Volume 635: debated on Tuesday 23 January 2018

3. What steps he is taking to ensure that legal aid is available to people who are entitled to that aid. (903485)

The provision of legal aid to support the most vulnerable is an important part of our justice system. We spend £1.6 billion a year on legal aid, which is more than a fifth of the Ministry of Justice’s budget. In terms of accessing legal aid, there is an online tool at gov.uk to help people to check their entitlement to it.

I welcome that answer, but people in my constituency in west Cornwall find it hard to access the legal aid that they are entitled to. In fact, there is only one office there that holds a legal aid contract, and it deals only with family law. Will the Department assess how the changes in legal aid funding have affected rural people, and consider measures to address the shortage?

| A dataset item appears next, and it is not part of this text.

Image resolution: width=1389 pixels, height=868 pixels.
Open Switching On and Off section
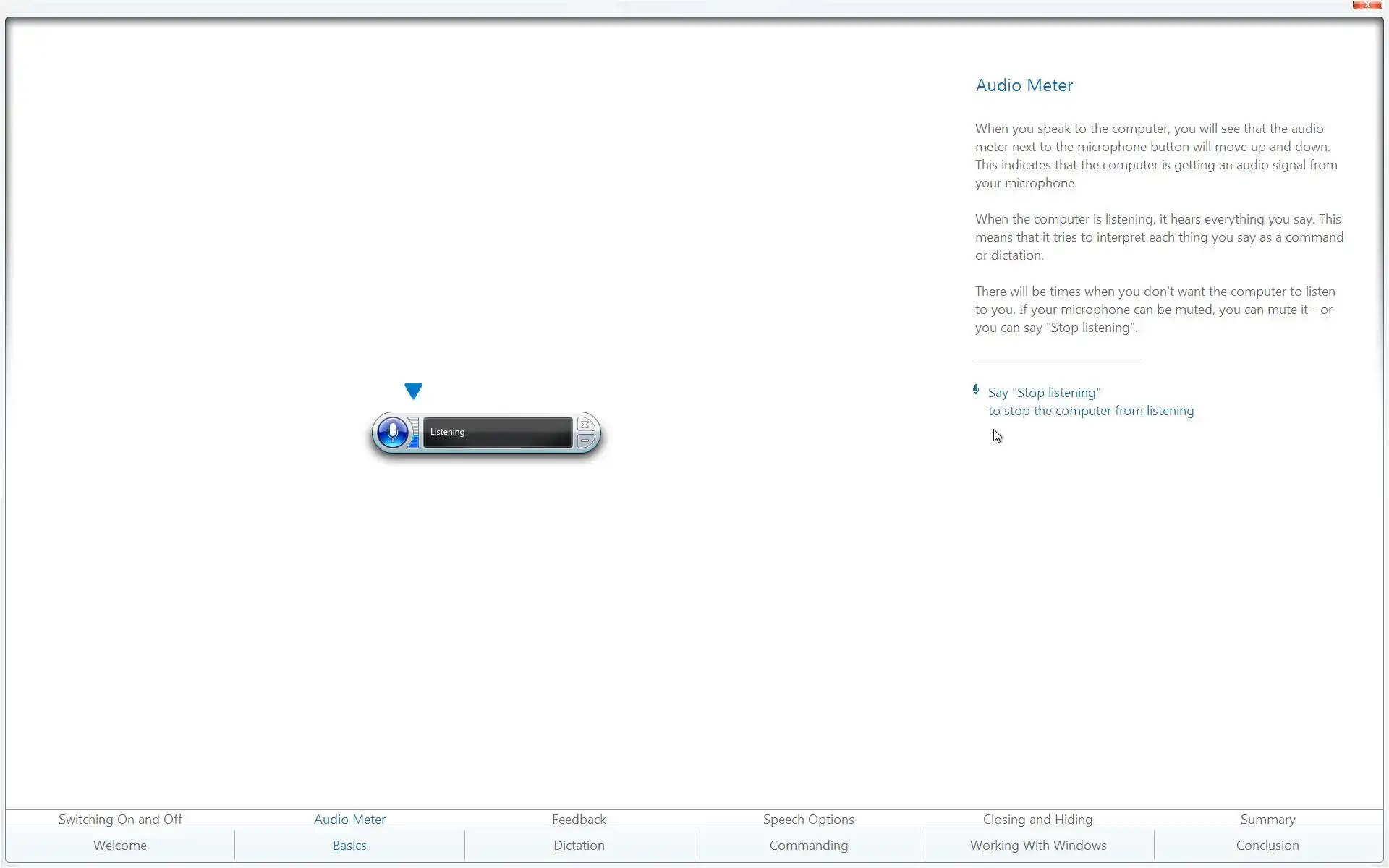pyautogui.click(x=120, y=820)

Maintaining access to justice is extremely important, which is why the Legal Aid Agency regularly reviews the capacity of the legal aid market to cope with demand and takes action when regional shortfalls develop. Those in need of urgent advice in Cornwall and elsewhere can always use the civil legal aid specialist telephone service. In autumn 2017, the Legal Aid Agency began national tendering for new civil contracts to start in autumn 2018.

I have received hundreds of emails from people in my constituency who face eviction, live in overcrowded conditions or rent properties that are in dire need of repair. Does the Minister agree that early legal advice in housing matters needs to be restored urgently, and that it is unacceptable that large parts of the country have no housing legal aid providers at all?

As the hon. Lady will know, the previous Lord Chancellor committed to a review of legal aid later this year, and I also commit to reviewing the situation later this year. Legal aid for housing is always available and can be accessed through the telephone gateway.

Judicial review is a key tool for ordinary people to challenge unjust and unlawful decisions by the state and other public bodies. Deep cuts to legal aid have undermined that ability, so will the Minister commit to reviewing legal aid funding for judicial review in the Government’s forthcoming legal aid review?

As I have already mentioned, a legal aid review is taking place later this year. As a matter of principle, legal aid is available for judicial review in certain circumstances when certain conditions are met.